La media giornaliera stimata è di circa dieci parti. «Questo significa – spiega , direttore medico del presidio – che non tutti i giorni nascono dieci bambini: si tratta di una media che ogni anno viene fatta sulla base dei dati complessivi. Undici neonati in 24 ore è sicuramente un buon numero».

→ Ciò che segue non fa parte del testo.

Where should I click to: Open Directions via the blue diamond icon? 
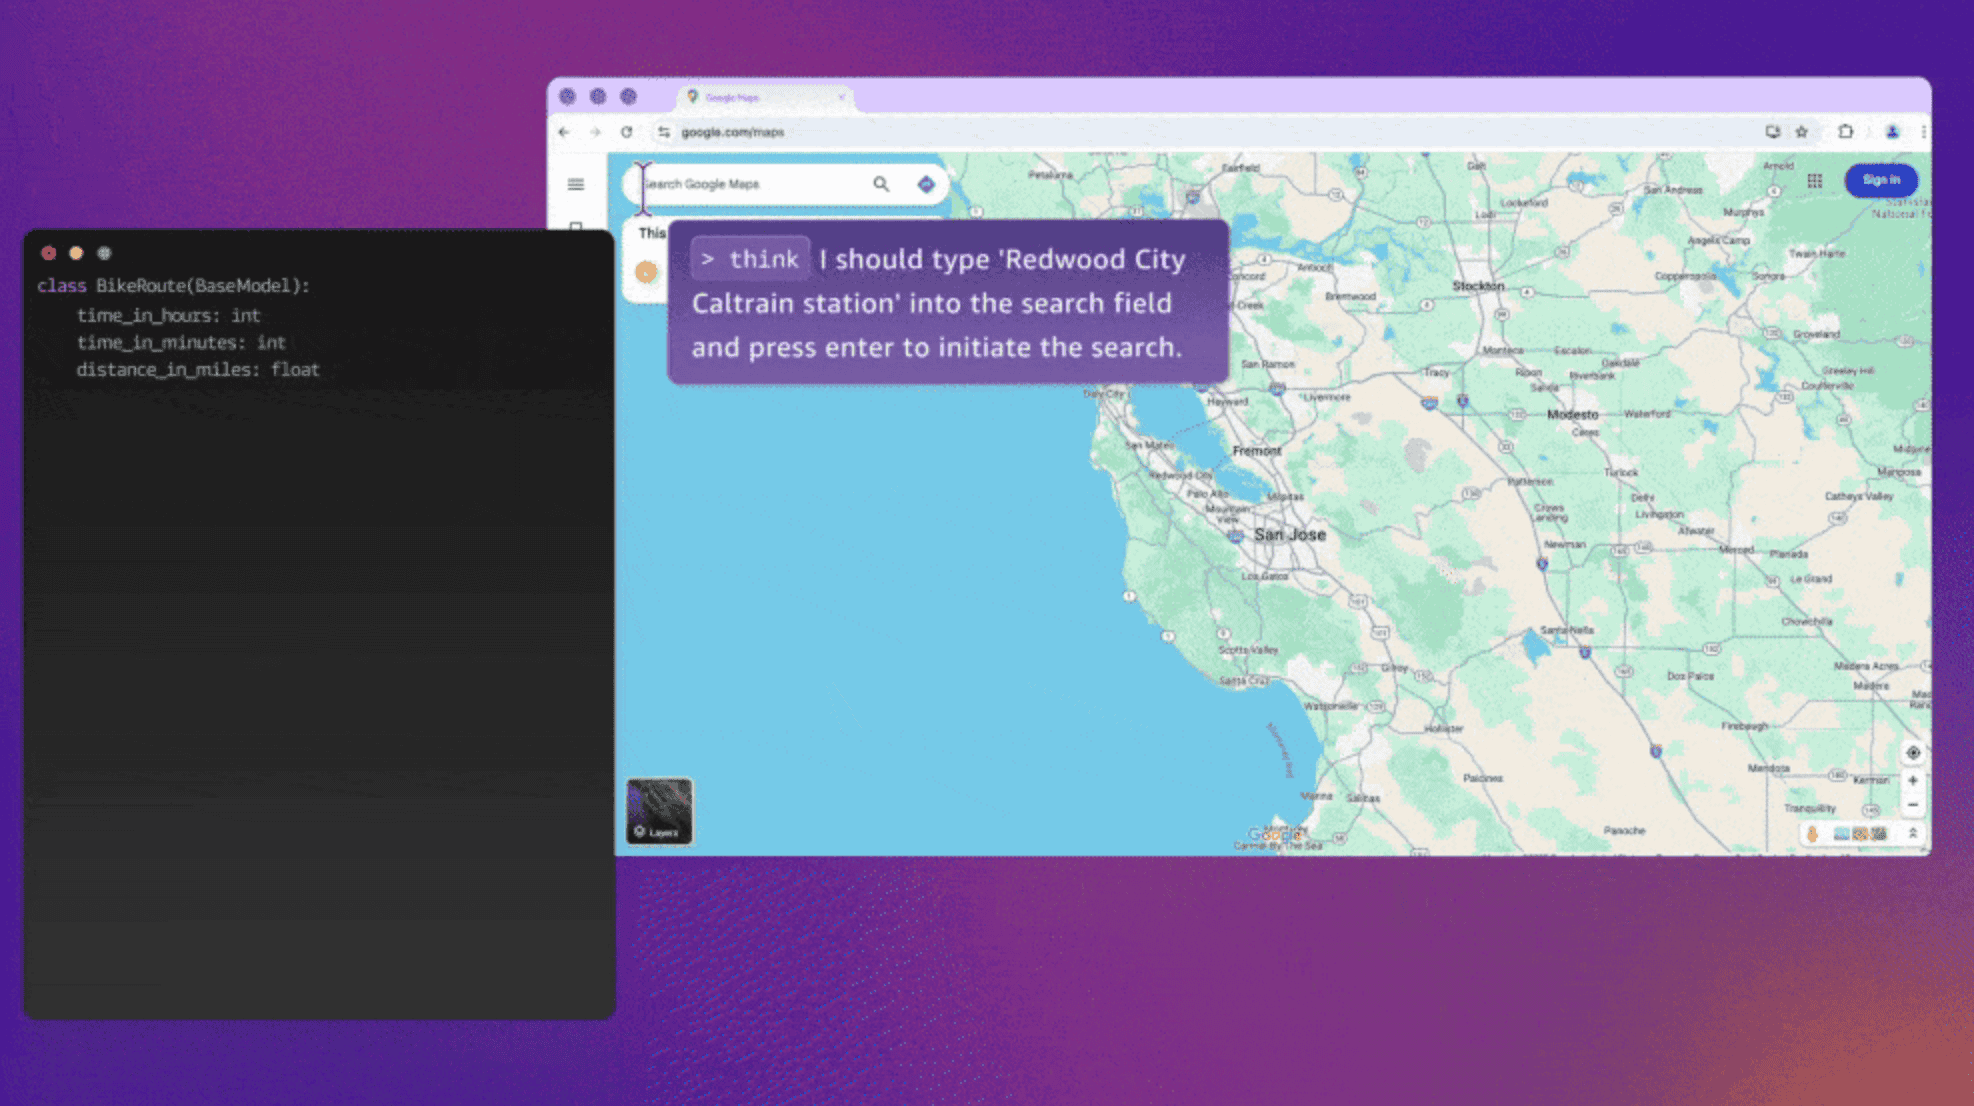tap(926, 184)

«Un fenomeno che possiamo definire “fisiologico” perché non è come l’influenza il cui arrivo è atteso, quasi puntualmente, ogni anno». Di sicuro, la giornate di lunedì ha alzato il tasso di natalità del mese di febbraio. A questi lieti eventi se ne sono aggiunti altri meno felici. Infatti, nel complesso gli accessi registrati al punto di primo intervento ginecologico e di quello pediatrico sono stati oltre cento, il doppio rispetto a una normale giornata operativa. «Quaranta sono stati quelli
al punto di primo intervento ginecologico dove, oltre ai parti, abbiamo avuto anche tante visite ginecologiche in emergenza di gestanti con alcune complicanze – continua lIadini – Sessanta sono stati, invece, gli accessi al punto di primo intervento pediatrico. Qui il problema è legato al virus influenzale che colpisce i più piccini». Così, al Pronto Soccorso pediatrico il personale medico infermieristico si è trovato alle prese con patologie legate alle vie respiratorie e convulsioni causate da alte febbri di stagione.

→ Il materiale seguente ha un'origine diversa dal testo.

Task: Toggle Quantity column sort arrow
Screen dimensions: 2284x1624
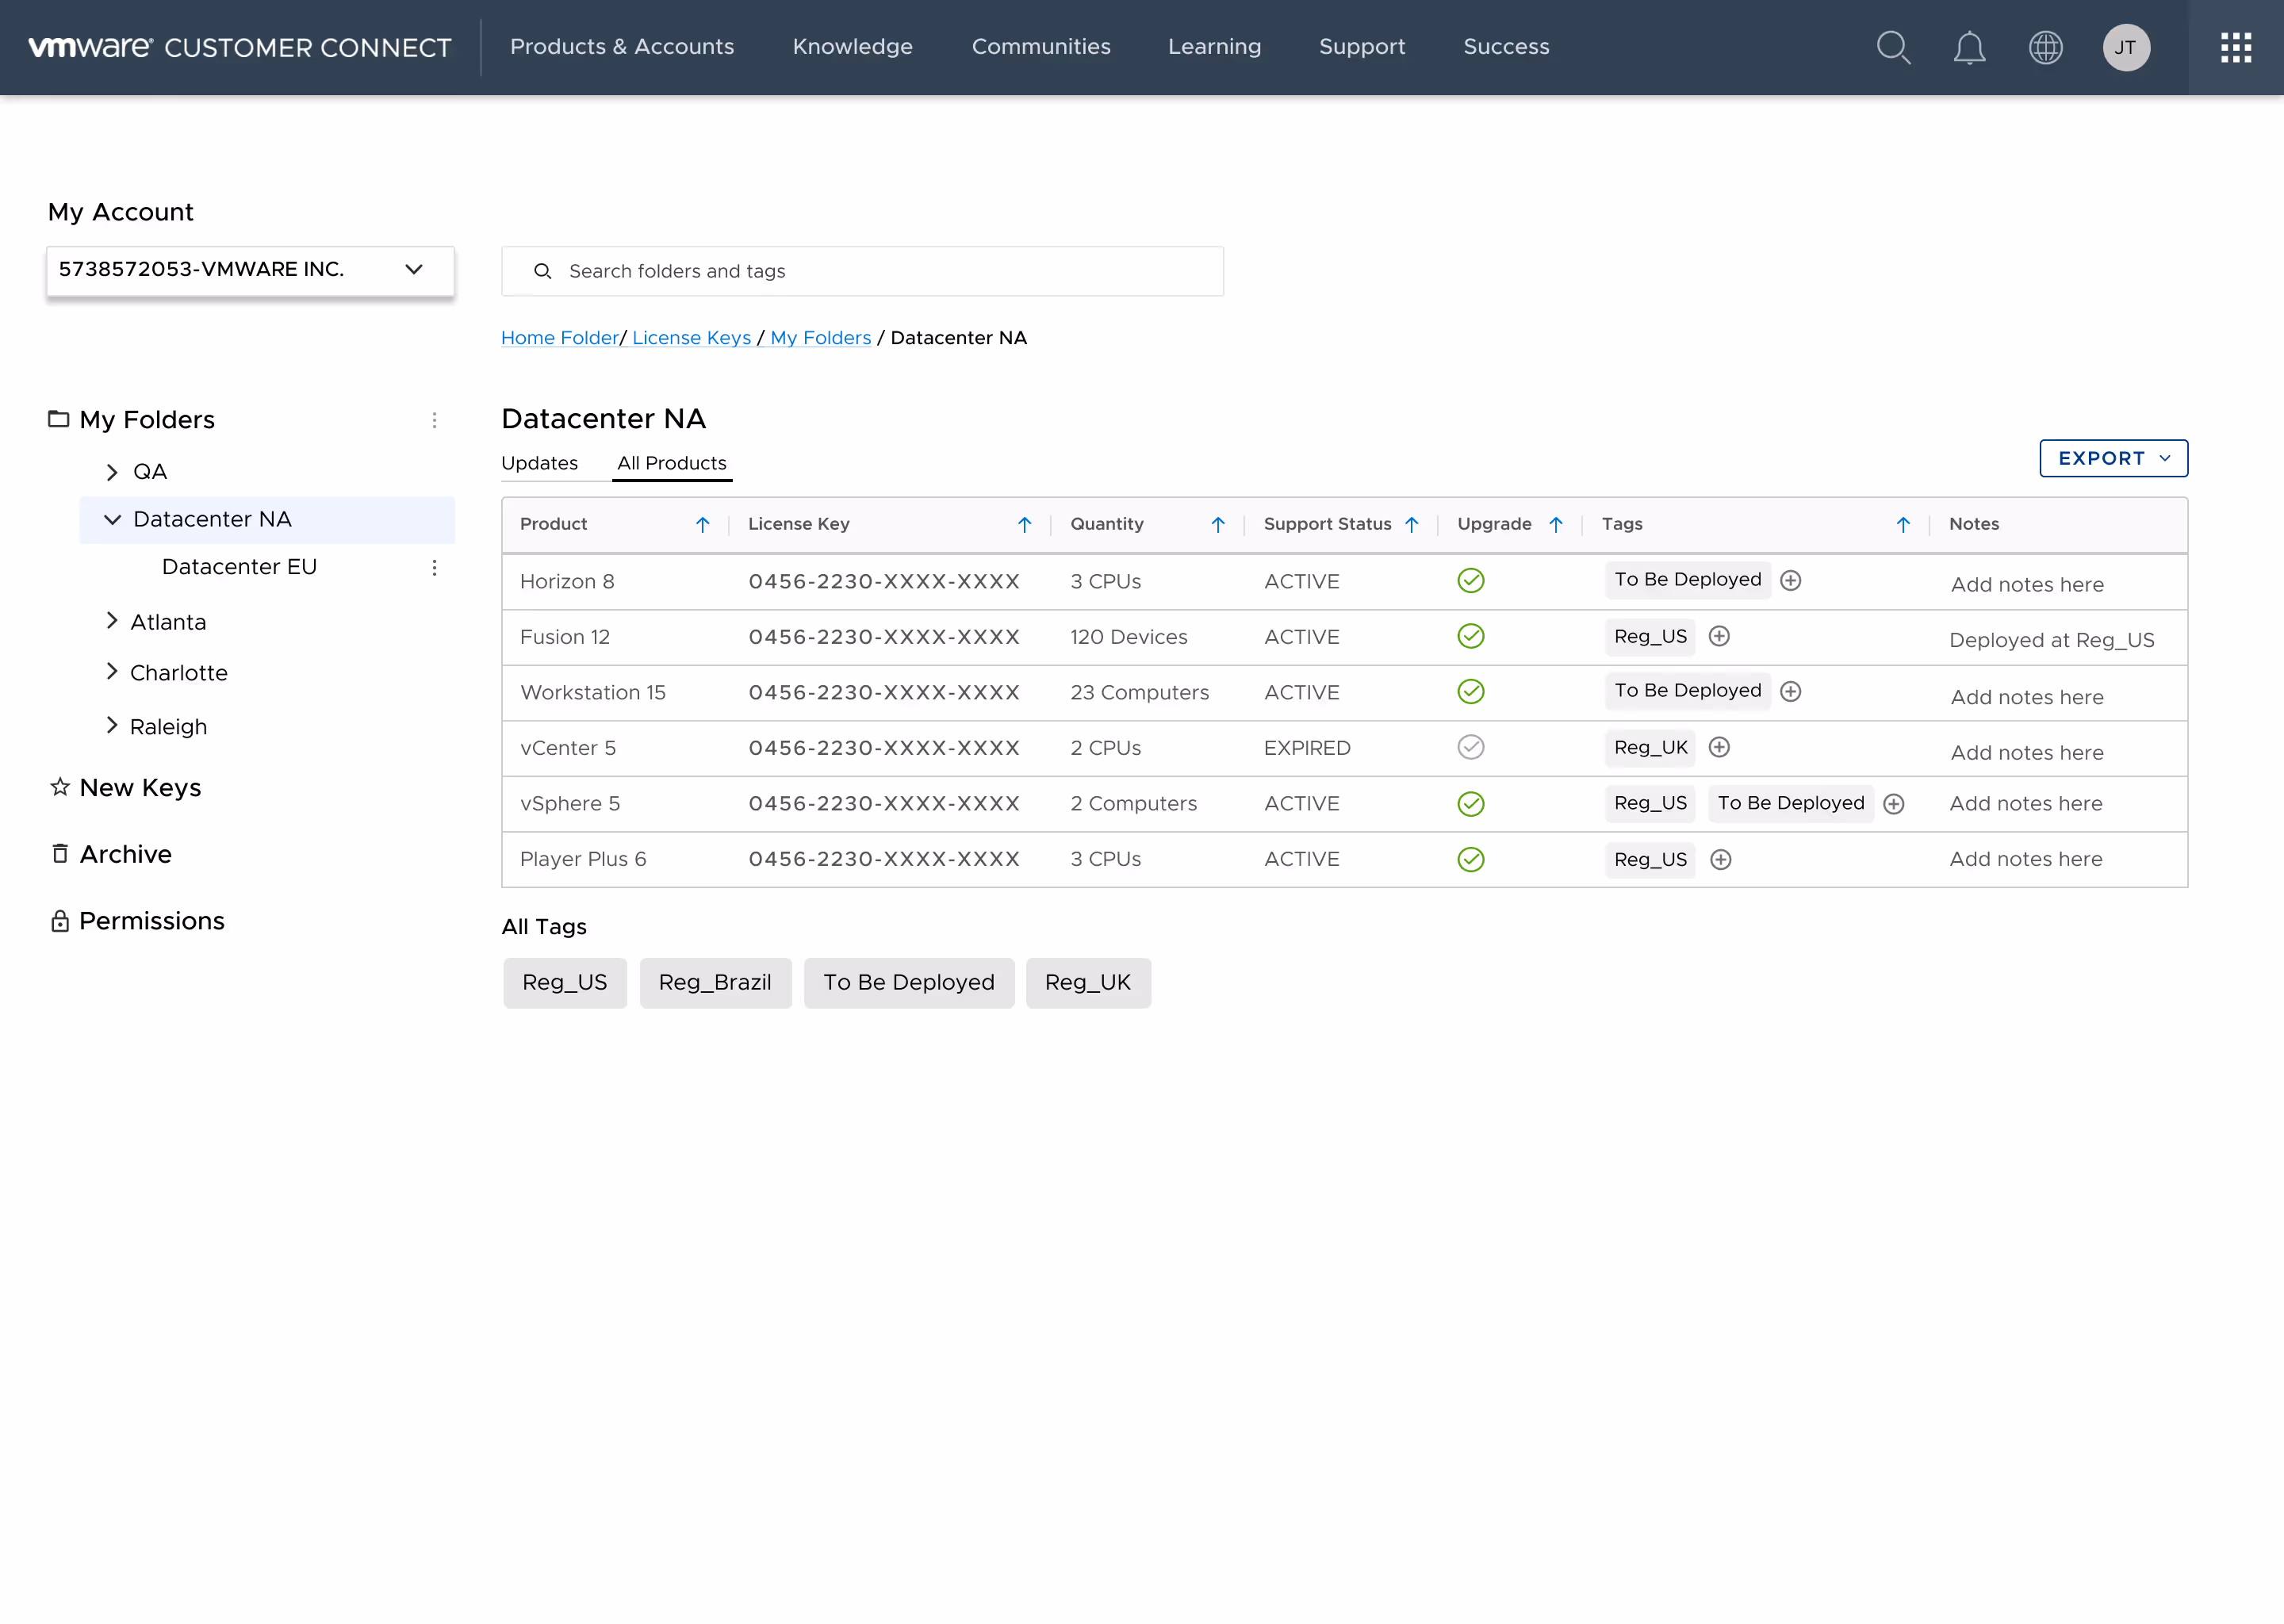Action: coord(1217,525)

Quest’anno, buona parte dei genitori ha scelto di non vaccinare i propri figli. È importante ricordare invece che la vaccinazione è fondamentale per la prevenzione della malattia. Tutti i bambini che sono stati visitati in queste settimane per sintomi influenzali, anche gravi, non erano infatti vaccinati. «La vaccinazione è raccomandata in particolare ai bambini sotto i cinque anni e alle categorie a rischio – ricordano gli specialisti – ovvero i bambini affetti da particolari patologie, soprattutto quelle di tipo respiratorio».
Per prevenire il contagio influenzale nei più piccoli, oltre alla somministrazione del vaccino, è sempre consigliato il lavaggio delle mani.
«Più che evitare il contatto dei bambini con persone raffreddate è bene lavarsi sempre le mani prima di avvicinarsi a loro. È un gesto semplice ma importante – viene ricordato. Nei bambini che non hanno patologie di base e presentano i sintomi dell’influenza bisogna trattare la febbre, soprattutto quando disturba il bambino. Per evitare la diffusione del virus è meglio non portarli a scuola o all’asilo».